PLC - Companies - UK residence and permanent establishments Flashcards
What are the two tests for determining whether a company is UK tax resident?
The “incorporation test” and the “central management and control test”.
What is the incorporation test for the purposes of determining whether a company is UK tax resident?
Under section 14 CTA 2009, a company that is incorporated in the UK is resident in the UK for UK tax purposes, subject to the operation of any applicable double tax treaty.
Is the question of whether a company is centrally managed or controlled in the UK a question of fact or a question of law?
A question of fact (Bullock v Unit Construction Company [1959]).
Which HMRC statement of practice provides guidance on whether a company is centrally managed and controlled in the UK”?
SP 1/90.
Does the central management and control test for the purposes of determining a company’s residence look at day-to-day management or the highest level of control?
The highest level of control - ie board control and not shareholder control (see American Thread Company v Joyce [1912]).

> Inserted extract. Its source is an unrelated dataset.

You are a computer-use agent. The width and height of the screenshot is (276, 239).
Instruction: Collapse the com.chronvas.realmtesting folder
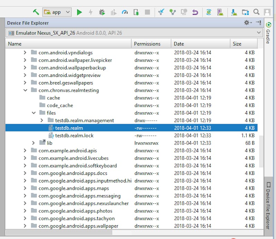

Does the central management and control test for the purposes of determining a company’s residence look at the whole course of the company’s business or specific instances of management?
The whole course of the company’s business (see Laerstate BV v HMRC [2009]).
For the purposes of determining a company’s residence under the central management and control test, is it necessarily where the board of directors meet?
Not necessarily. In News Datacom v Atkinson [2006], the SpC held that meetings in the UK in that case were purely housekeeping in nature and not where central management and control took place.
What 3 situations did the CA in Wood v Holden allude to in the context of central management and control of a company?
Situations where (1) CMAC is retained by the company and a third party merely influences the decisions of the directors, (2) CMAC has not been usurped but a third party dictates the decisions of the directors and (3) situations where CMAC has been usurped by a third party.
Can central management and control of a company be exercised by professional directors such as banks and trust companies at the place where they make their decisions?
Yes (see Wood v Holden where CMAC was exercised by ABN Amro on the facts).
In what circumstances may a parent exercise central management and control of a subsidiary?
Where the board of directors of the subsidiary merely rubber stamps decisions taken by the parent without considering the matter independently.
Does an element of tax avoidance make any difference to the central management and control test?
No (see Wood v Holden).
Is the “place of effective management” under a treaty tie-breaker the same as central management and control for the purposes of the UK corporate residence test?
No. SP1/90 states that EM may be found in a different place to CMAC where a company is run by executive directors in one country (location of EM) who are subject to the final directing power of a controlling board that meets in another country (location of CMAC).
When is a company ‘dual-resident’?
If it is resident in the UK and another territory (under the domestic law of that territory) and there is no tie-breaker in the relevant double tax treaty or where such a clause does not resolve the issues).
Is a non-resident company subject to UK corporation tax if it is trading with the UK as opposed to in the UK?
No.
How do HMRC determine whether a company is trading in or with the UK?
They look at where the operations take place from which, in substance, the profits of the company arise (Greenwood v Smidth [1922]; Firestone v Llewellin [1957])).